YOUR ASSIGNMENT: From the first line to the last, transcribe the data exactly and skip the pictures.

[Source records]

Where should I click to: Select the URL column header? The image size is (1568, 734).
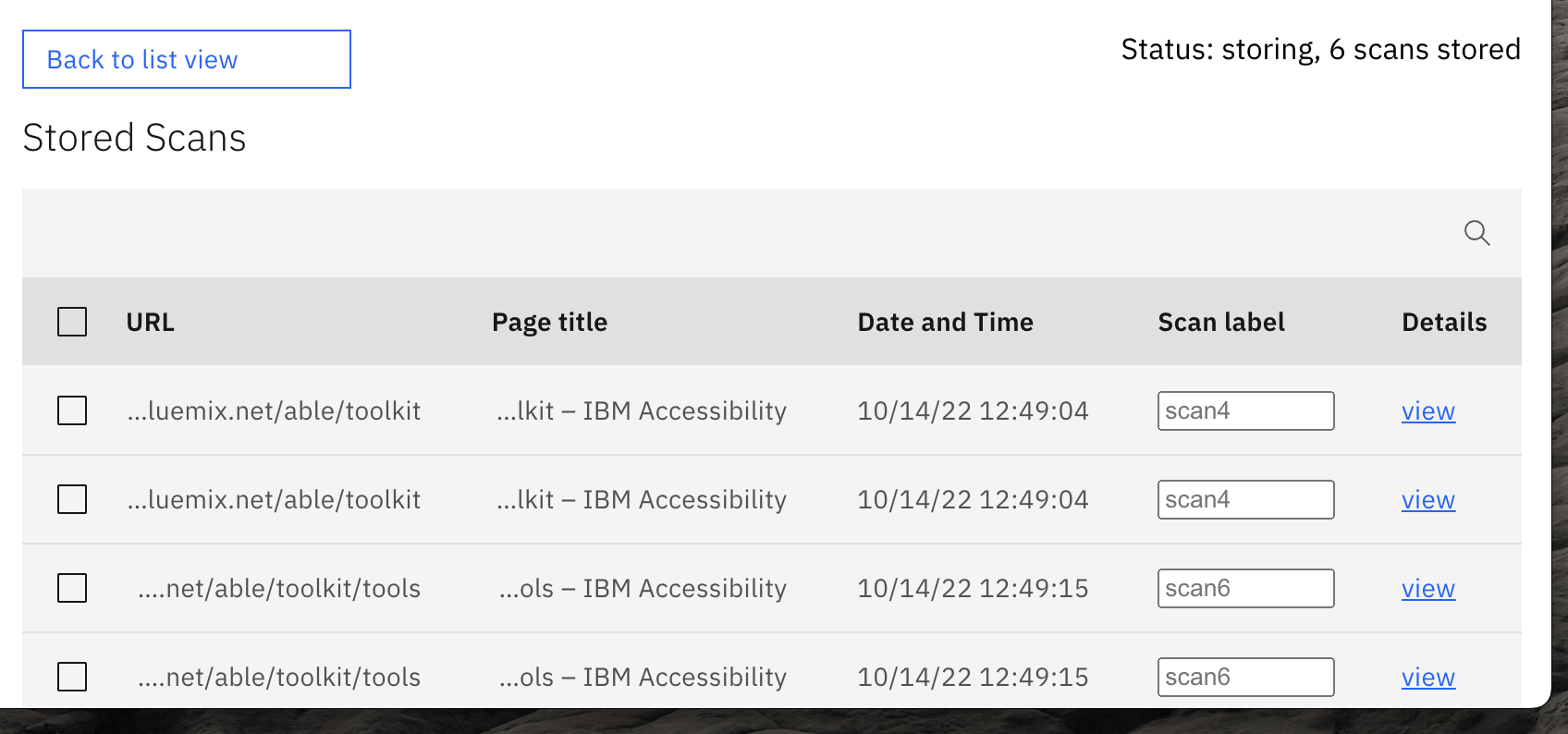pyautogui.click(x=149, y=321)
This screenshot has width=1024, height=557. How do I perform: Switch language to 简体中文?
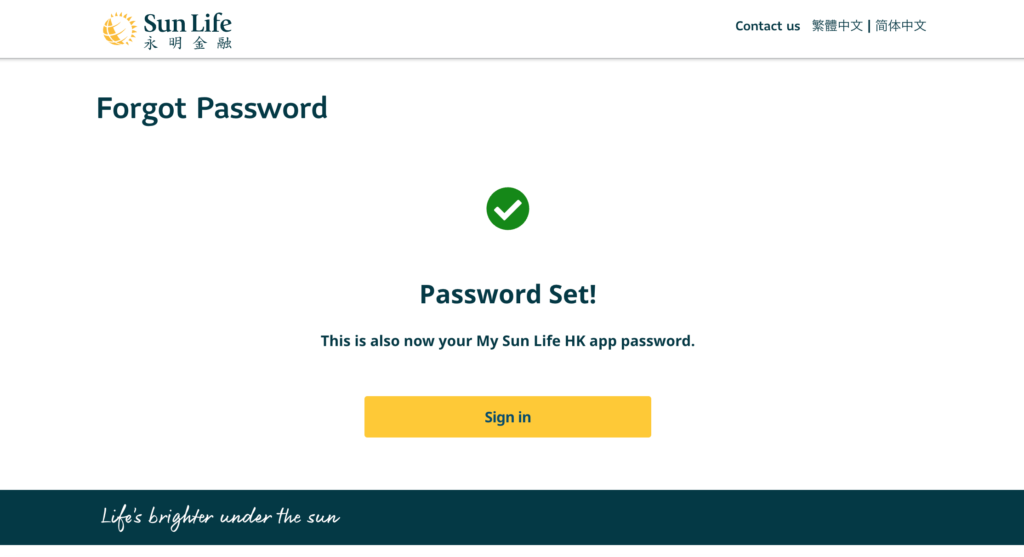pyautogui.click(x=901, y=25)
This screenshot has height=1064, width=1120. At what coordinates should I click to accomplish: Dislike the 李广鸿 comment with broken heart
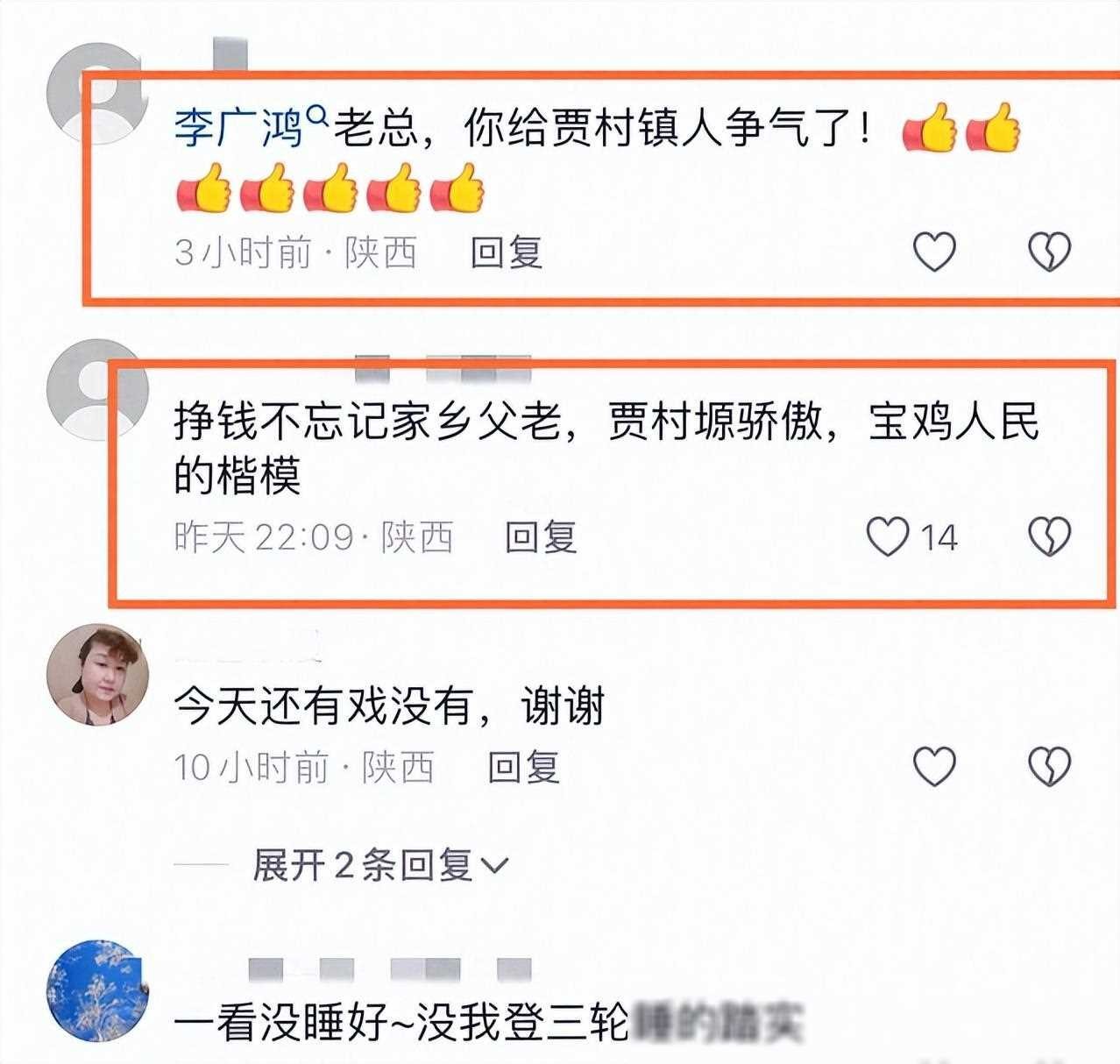pyautogui.click(x=1049, y=252)
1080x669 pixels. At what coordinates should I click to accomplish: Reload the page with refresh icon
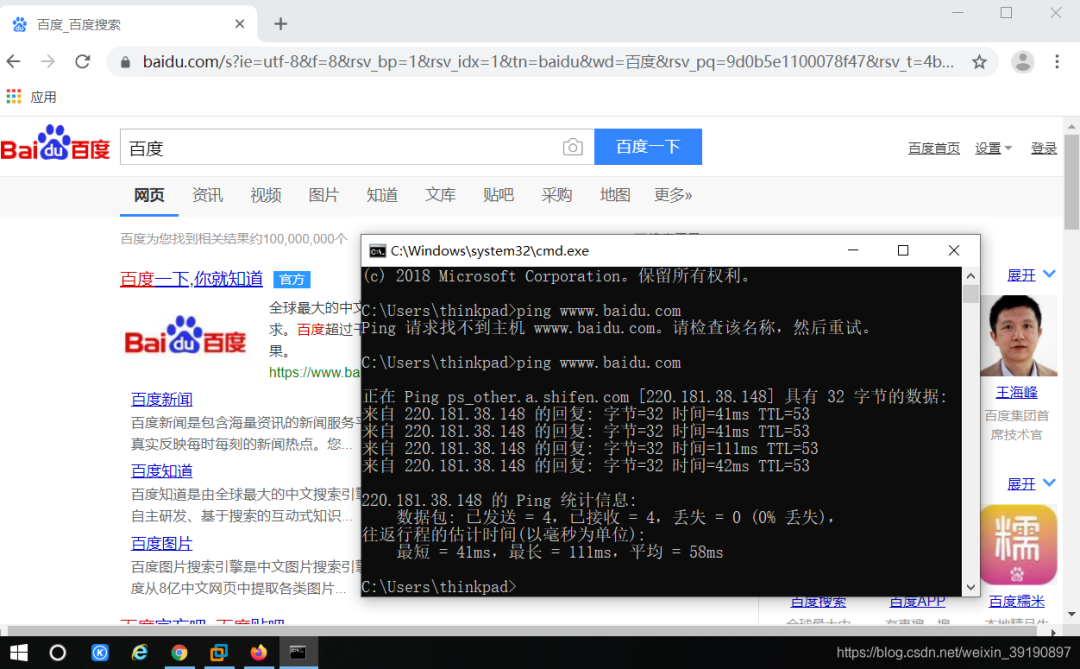tap(83, 61)
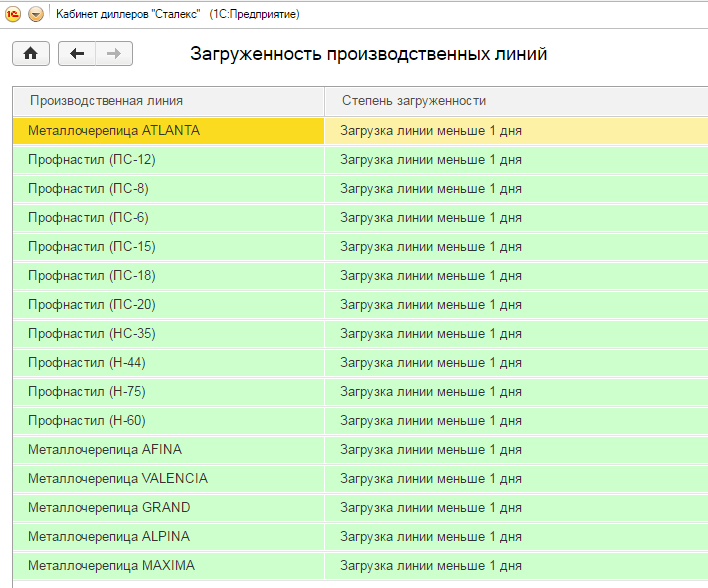Select the Металлочерепица AFINA row

pyautogui.click(x=105, y=450)
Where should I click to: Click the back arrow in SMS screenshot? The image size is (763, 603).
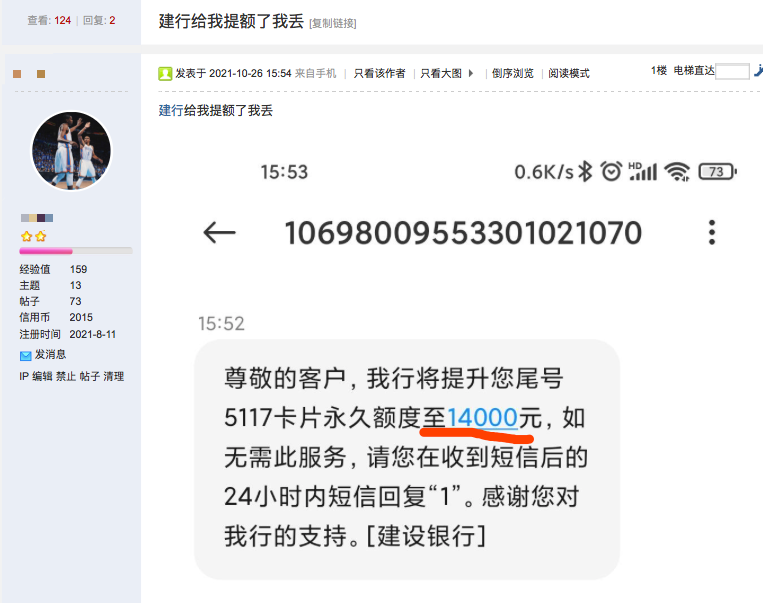point(219,232)
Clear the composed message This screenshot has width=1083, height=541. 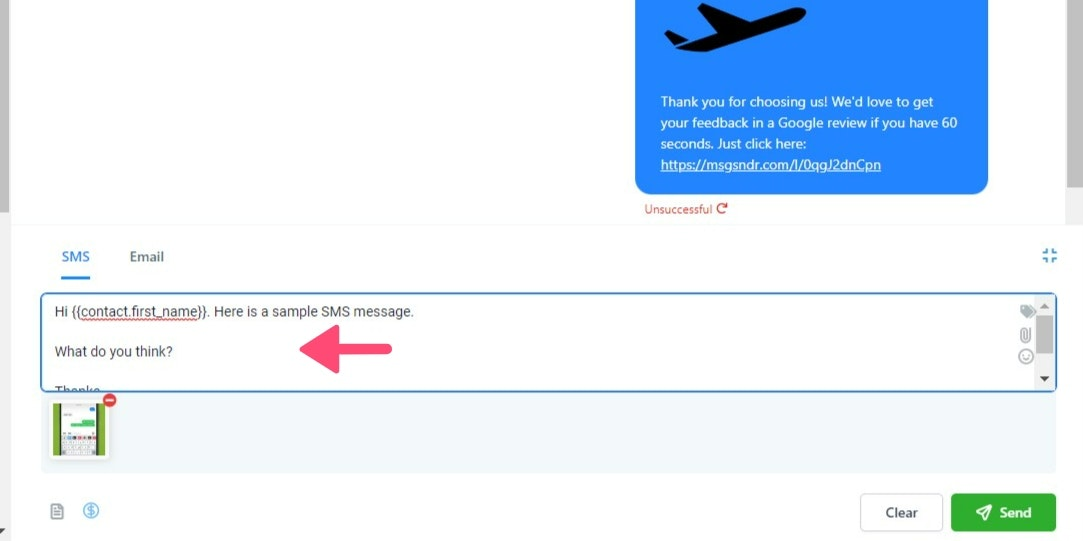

SOLUTION:
Where should I click to: Select the URL column header? The image size is (1568, 734).
pyautogui.click(x=149, y=321)
This screenshot has width=1024, height=557. How do I perform: Switch language to 简体中文?
pyautogui.click(x=901, y=25)
This screenshot has height=1064, width=1120. At what coordinates should I click to accomplish: Dislike the 李广鸿 comment with broken heart
pyautogui.click(x=1049, y=252)
1080x669 pixels. At what coordinates should I click to accomplish: Reload the page with refresh icon
tap(83, 61)
Select the Металлочерепица AFINA row

pyautogui.click(x=105, y=450)
Where should I click to: Click the back arrow in SMS screenshot? The image size is (763, 603).
point(219,232)
Clear the composed message This screenshot has width=1083, height=541. 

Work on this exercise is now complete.